This is a new project Jerome and I are working on. It’s still not close to completion, but I thought I’d give you a taste. Just to whet your appetite and get some feedback.
It started by looking at the libraries out there that let you use MongoDB with Node.js, and realizing they’re all quite bad. They work, that’s for sure, and bugs get fixed. But when we write application code using these APIs, well … it’s just not code we want to look at all day and maintain.
So we re-imagined what a kick-ass Node.js object mapper for MongoDB would look like. And it all starts with: “does this make my code easier to write, test and maintain”?
Here’s a sample, I’ll let you be the judge:
class User extends Model @collection "users" @field "name", String @field "password", String @set "password", (clear)-> @_.password = crypt(clear) @field "email", String @get "posts", -> Post.where(author_id: @_id) # me is a scope me = User.where(name: "Assaf") me.one (error, user)-> console.log "Loaded #{user.name}" user.posts.count (error, count)-> console.log "Published #{count} posts"
We started with three principles. The first one is progressive enhancement.
Working at the driver level is OK, and in fact, for some things the better choice. But it’s also great to have more capable model objects that encapsulate data and business logic. I’ve worked with different database servers to realize that for most applications both are necessary.
I also noticed how most drivers are too low-level and hard to use, with APIs that leak the underlying network protocol. That ends up pushing developers to do all their work with the more friendly, better-designed ORM/ODM. Even the stuff ORM/ODM clearly sucks at.
Why does it have to be one or the other? Why can’t you work at the driver level when you need to, and work with models when it’s easier to? Why can’t you do both with the same, well designed API?
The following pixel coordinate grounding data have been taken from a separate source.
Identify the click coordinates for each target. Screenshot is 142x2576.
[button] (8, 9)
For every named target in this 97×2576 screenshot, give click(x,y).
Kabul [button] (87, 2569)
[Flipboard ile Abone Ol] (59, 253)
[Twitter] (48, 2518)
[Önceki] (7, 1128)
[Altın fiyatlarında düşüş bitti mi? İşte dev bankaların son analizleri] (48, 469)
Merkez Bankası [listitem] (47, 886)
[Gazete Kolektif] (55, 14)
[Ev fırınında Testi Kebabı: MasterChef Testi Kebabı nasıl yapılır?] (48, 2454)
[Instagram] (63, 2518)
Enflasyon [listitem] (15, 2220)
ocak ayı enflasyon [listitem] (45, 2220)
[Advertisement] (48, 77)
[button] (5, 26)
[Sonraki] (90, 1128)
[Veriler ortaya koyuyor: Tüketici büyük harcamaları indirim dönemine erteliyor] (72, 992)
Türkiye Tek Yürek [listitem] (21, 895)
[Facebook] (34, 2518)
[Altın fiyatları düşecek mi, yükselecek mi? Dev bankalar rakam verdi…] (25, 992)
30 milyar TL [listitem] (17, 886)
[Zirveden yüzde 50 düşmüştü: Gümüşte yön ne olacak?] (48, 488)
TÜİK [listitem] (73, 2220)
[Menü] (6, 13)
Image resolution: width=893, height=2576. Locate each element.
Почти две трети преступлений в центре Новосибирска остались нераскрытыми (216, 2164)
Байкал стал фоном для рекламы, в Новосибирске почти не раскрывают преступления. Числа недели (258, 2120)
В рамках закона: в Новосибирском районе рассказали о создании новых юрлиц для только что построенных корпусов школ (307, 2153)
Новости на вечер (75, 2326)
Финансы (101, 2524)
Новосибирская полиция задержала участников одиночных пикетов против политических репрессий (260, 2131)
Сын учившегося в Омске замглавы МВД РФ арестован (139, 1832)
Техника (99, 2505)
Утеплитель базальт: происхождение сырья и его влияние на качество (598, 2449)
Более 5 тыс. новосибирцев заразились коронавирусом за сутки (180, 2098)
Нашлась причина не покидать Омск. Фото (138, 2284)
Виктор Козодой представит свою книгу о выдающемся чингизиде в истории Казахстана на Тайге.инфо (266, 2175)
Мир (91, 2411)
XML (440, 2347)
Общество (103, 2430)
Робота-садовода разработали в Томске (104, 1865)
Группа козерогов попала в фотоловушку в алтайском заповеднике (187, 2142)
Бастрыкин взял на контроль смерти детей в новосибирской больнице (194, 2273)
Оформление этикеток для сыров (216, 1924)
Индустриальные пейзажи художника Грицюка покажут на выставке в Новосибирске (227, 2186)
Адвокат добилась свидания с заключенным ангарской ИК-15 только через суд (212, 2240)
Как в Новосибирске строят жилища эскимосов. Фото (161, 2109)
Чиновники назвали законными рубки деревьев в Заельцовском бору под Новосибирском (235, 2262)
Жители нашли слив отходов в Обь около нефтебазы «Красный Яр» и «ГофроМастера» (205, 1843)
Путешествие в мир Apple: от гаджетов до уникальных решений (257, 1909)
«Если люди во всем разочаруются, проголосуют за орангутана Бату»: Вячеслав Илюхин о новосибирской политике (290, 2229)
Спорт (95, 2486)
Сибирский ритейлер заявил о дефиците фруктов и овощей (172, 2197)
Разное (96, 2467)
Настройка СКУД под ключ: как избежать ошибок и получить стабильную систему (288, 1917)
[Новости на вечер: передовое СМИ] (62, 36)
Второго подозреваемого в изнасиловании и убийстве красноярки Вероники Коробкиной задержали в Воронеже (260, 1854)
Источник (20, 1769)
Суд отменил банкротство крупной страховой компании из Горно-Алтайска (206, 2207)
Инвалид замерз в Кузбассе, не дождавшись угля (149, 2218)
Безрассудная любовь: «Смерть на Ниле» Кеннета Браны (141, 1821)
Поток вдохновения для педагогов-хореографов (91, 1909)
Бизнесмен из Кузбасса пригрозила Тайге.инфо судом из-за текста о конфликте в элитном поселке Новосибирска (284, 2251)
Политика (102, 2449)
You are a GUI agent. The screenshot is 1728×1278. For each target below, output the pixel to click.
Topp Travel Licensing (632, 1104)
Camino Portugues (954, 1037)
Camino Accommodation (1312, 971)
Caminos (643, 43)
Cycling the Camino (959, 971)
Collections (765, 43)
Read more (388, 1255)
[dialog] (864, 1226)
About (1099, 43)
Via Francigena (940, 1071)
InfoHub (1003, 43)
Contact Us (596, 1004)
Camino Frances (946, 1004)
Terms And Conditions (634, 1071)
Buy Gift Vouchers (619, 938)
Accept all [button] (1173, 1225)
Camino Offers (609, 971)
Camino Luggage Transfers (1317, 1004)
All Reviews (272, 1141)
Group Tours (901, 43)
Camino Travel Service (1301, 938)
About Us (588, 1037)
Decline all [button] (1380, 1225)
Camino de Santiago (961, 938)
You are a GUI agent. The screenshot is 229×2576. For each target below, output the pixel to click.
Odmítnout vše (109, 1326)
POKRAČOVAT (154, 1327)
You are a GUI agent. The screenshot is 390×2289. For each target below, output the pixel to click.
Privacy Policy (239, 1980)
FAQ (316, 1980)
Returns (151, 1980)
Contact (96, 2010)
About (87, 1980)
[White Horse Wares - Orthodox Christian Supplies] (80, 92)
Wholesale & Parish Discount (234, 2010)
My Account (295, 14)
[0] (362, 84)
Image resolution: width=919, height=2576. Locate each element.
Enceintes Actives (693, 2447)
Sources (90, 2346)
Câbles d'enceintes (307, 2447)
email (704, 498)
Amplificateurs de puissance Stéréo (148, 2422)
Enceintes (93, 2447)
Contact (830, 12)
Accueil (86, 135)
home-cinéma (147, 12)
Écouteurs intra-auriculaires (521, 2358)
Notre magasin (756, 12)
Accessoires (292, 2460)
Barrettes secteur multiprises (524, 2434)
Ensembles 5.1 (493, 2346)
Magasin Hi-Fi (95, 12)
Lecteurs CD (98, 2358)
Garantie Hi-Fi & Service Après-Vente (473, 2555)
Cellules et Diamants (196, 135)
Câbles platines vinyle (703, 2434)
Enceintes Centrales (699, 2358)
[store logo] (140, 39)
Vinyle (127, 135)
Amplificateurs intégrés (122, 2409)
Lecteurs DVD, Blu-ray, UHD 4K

What if this gave you driver-level performance:
collection("posts").where(category: "db").all (error, posts)-> # These posts are POJOs for post in posts console.log "Loaded #{post.title}"
And this gave you model objects, with schema, before/after hooks, validations, and all other good things:
collection(Post).where(category: "db").all (error, posts)-> # These posts are model objects for post in posts console.log "Loaded #{post.title}"
It’s practically the same API, but can take advantage of model objects when you tell the collection to use one. And we let you bring your own model implementation if you don’t like ours. This reminds me of CSS, where some rules only apply to more modern browsers. Progressive enhancement.
Did you notice, we care a lot about code readability? After all we spend more time reading code than typing it in. So not surprising, the second principle is readability. The readability of the code you’ll be writing when using the API.
It turns out CoffeeScript allows you to call methods on a class (more specifically, the constructor function) from within the class definition. Quite a nifty feature if you write a lot of application code in CoffeeScript.
It lets your write this:
class Post extends Model @collection "posts" # -- Title stuff -- @field "title", String random: -> @title = sampleTitles.atRandom() @validate -> assert @title, "Missing title"
I personally like organizing larger models into groups of related fields/behaviors. For example, a use model would have one section dealing with credentials, another with profile display, another with usage metric. Being able to mix meta-data methods with method definitions makes that easy.
Another way we care about readability of your code, we’re very conservative with what methods we put in the Model class. Only the methods we think you’ll want to use, like field and validate. Everything else is tucked away in a separate namespace. The idea of working with a base class that holds 100′s of implementation methods is an anti-pattern.
The third principle deals with giving you just the right level of control. And by that I mean taking care of as many details as possible, and picking the best possible defaults. But also realizing that sometimes you need finer control, making that possible, and teaching you when and how to take action.
For example, I’ve seen a few code bases that run an entire application using a single MongoDB connection. That works since the driver can make sense of requests sent/received concurrently, but it’s only using on server thread, so all operations are serialized and you’re not getting much performance out of MongoDB.
You could open one connection per request, but a Node.js Web server can easily scale to thousands of those, MongoDB can barely handle hundreds. So we put a connection pool in there, and it works behind the scene and dispatches each request to the next available connection. Whether you use one connection in the entire application, or one for each request, your code will use as many connections as the pool allows. You don’t have to worry about a thing.
Except when you do. In some cases you need a sequence of requests to go over the same underlying TCP connection. So we made that possible as well, and we documented the hell out of it, so you’ll know when and how to use this.
These are just examples, we’re not done yet, but I think you’ll agree, we’re off to a great start.